══ Extract to read
The meaning of the parameters of stakeholders, communications, risks, quality and supplies stay unchanged. The remaining parameter characterizing the content requires more in-depth study to adapt it to the CIS deployment projects.

Parameters of the project level

Fig. 3. Parameters of the project level.

Despite the fact that statement 2 introduces additional groups of tasks that distinguish CIS implementation projects from IS, their description remains unclear. Having analyzed the typical difficulties that technical specialists face in practice when implementing ERP-systems [17, 21], it is possible to identify extra activities inherent in CIS projects: requirements analysis, roles and authorization, business cutover and post go-live support. We have already noted earlier that CIS implementation projects are characterized by the formalization of all tasks performed. In practice, this means that any activity executed is a planned work related to a specific strategy for delivering CIS project. Now we can define the project parameter responsible for the content with the following statement.

Statement 3. The content of the CIS implementation project is set by the strategies of analysis, design, roles and authorization, changes, build, technical cutover, migration, training, testing, business cutover and post go-live support related to the implementation levels of processes, applications, data, technology and changes (Fig. 4).

Statement 3 allows us to clarify the content parameter related to the project level during the implementation of CIS (Fig. 3). Thus, we have all the information to summarize the distinctive features of the implementation of corporate information systems.
════
══ Records for the exercise
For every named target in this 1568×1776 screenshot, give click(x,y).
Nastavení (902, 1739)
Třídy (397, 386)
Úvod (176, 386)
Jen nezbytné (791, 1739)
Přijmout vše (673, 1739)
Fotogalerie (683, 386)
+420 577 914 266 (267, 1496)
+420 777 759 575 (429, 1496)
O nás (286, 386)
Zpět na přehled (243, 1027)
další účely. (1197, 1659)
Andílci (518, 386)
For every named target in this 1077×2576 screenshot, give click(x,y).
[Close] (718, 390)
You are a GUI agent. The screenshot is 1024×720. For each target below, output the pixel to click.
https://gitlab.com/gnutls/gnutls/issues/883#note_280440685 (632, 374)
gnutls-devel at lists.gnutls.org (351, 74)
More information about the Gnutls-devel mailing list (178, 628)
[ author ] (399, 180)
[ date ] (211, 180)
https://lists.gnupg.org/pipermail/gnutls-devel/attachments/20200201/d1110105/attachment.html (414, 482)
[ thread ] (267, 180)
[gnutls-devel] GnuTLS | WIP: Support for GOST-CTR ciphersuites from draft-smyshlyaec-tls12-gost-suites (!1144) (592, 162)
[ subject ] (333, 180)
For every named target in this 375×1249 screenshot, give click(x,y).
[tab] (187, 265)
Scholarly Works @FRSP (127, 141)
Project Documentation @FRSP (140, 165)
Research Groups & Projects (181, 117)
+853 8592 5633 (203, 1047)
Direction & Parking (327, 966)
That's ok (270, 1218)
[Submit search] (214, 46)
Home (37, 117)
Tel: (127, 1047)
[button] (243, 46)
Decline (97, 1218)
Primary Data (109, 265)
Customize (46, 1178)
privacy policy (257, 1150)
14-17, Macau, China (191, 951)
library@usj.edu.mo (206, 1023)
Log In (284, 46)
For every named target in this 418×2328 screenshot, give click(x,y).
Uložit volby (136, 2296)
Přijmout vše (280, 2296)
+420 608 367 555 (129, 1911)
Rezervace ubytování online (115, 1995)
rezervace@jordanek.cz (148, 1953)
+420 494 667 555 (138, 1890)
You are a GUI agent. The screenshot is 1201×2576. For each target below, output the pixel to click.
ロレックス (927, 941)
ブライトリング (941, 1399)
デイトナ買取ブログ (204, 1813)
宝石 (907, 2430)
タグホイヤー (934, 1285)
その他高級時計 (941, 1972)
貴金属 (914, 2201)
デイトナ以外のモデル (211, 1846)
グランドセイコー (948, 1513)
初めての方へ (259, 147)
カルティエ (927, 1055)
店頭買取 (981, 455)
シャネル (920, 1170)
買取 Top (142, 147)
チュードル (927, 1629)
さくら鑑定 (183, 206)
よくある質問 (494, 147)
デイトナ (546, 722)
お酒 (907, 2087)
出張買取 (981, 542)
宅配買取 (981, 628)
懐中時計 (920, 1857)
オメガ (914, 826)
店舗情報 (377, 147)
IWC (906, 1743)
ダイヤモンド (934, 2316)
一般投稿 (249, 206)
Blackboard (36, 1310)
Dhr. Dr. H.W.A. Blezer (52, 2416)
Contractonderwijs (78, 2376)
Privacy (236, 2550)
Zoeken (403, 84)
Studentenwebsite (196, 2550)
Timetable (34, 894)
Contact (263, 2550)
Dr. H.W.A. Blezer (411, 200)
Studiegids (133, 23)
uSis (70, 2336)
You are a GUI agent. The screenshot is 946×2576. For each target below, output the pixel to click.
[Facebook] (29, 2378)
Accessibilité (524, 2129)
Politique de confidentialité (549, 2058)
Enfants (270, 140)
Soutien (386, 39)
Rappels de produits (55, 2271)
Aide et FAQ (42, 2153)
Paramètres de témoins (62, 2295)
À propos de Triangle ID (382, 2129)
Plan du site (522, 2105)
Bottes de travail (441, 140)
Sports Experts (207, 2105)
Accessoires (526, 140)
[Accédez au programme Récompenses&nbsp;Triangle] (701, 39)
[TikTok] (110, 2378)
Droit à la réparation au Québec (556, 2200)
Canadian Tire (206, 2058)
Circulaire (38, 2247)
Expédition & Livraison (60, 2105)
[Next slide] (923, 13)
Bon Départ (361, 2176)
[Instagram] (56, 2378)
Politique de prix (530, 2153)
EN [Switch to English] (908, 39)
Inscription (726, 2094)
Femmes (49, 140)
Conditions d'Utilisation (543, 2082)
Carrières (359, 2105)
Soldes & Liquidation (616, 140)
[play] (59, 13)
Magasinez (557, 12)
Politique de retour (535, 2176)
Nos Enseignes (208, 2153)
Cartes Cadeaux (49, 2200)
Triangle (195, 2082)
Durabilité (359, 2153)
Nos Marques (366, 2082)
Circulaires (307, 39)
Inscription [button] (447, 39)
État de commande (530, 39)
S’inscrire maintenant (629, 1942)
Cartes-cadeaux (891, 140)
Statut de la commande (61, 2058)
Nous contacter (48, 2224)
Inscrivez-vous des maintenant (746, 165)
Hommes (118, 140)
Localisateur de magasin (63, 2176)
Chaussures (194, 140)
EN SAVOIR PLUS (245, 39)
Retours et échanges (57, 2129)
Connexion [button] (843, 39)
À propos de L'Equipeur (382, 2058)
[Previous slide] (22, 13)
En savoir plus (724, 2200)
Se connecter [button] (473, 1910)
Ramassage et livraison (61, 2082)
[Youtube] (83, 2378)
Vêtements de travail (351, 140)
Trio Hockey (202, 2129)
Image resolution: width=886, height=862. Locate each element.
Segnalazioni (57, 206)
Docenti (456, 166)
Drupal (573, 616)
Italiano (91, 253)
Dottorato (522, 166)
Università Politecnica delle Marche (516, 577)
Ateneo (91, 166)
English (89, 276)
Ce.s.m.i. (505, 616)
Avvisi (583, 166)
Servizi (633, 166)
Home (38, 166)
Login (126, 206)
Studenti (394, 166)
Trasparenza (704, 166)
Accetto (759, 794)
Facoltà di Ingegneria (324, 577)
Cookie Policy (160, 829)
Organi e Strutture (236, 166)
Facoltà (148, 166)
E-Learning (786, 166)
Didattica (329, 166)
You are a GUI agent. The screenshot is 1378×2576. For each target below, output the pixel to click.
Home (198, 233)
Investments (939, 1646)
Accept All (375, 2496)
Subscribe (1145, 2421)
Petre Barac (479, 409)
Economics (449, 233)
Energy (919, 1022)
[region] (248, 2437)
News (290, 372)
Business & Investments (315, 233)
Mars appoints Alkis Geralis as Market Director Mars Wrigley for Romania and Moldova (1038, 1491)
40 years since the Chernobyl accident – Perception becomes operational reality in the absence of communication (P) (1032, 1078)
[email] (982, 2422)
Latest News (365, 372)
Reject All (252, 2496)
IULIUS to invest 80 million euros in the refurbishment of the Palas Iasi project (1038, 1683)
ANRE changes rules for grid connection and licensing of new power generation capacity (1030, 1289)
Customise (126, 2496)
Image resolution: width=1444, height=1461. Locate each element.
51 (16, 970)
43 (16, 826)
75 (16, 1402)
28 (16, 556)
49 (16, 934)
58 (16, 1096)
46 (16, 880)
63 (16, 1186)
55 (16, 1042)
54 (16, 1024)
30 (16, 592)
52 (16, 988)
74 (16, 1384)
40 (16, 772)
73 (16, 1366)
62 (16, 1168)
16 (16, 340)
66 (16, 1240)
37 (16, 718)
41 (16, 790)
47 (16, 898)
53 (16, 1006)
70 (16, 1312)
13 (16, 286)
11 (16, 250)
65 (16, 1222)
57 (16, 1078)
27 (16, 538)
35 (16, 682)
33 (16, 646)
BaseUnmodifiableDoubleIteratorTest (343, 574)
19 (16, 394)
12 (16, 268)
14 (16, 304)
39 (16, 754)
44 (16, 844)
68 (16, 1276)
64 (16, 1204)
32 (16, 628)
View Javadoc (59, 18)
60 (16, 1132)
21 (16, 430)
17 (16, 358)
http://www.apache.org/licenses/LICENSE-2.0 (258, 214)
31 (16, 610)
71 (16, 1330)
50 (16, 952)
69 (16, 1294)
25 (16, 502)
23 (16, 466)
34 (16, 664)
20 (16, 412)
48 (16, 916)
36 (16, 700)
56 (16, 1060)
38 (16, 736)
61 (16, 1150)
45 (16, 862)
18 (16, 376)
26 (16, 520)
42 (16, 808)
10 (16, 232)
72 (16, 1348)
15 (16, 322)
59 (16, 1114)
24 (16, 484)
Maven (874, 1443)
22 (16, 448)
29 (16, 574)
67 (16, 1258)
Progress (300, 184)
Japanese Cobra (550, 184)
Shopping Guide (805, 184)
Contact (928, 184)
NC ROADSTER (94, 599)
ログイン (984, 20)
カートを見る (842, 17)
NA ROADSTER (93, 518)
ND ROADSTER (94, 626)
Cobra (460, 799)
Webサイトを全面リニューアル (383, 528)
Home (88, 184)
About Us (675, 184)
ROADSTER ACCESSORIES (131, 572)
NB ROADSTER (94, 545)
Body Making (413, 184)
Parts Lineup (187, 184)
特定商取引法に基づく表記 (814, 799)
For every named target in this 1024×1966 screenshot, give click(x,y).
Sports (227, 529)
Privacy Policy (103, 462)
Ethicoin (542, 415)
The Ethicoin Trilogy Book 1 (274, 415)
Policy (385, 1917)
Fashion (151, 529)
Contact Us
════
Tasks to carry out:
• a. In the extract on CIS implementation projects, which extra activities inherent in CIS projects are identified?
• b. Give the entries again from the line with "グランドセイコー (948, 1513)" to the line with "Contractonderwijs (78, 2376)", switching "Blackboard" to "Canvas" and leaving everything else unchanged.

Worked answers:
• a. Requirements analysis, roles and authorization, business cutover and post go-live support.

• b.
グランドセイコー (948, 1513)
初めての方へ (259, 147)
カルティエ (927, 1055)
店頭買取 (981, 455)
シャネル (920, 1170)
買取 Top (142, 147)
チュードル (927, 1629)
さくら鑑定 (183, 206)
よくある質問 (494, 147)
デイトナ (546, 722)
お酒 (907, 2087)
出張買取 (981, 542)
宅配買取 (981, 628)
懐中時計 (920, 1857)
オメガ (914, 826)
店舗情報 (377, 147)
IWC (906, 1743)
ダイヤモンド (934, 2316)
一般投稿 (249, 206)
Canvas (36, 1310)
Dhr. Dr. H.W.A. Blezer (52, 2416)
Contractonderwijs (78, 2376)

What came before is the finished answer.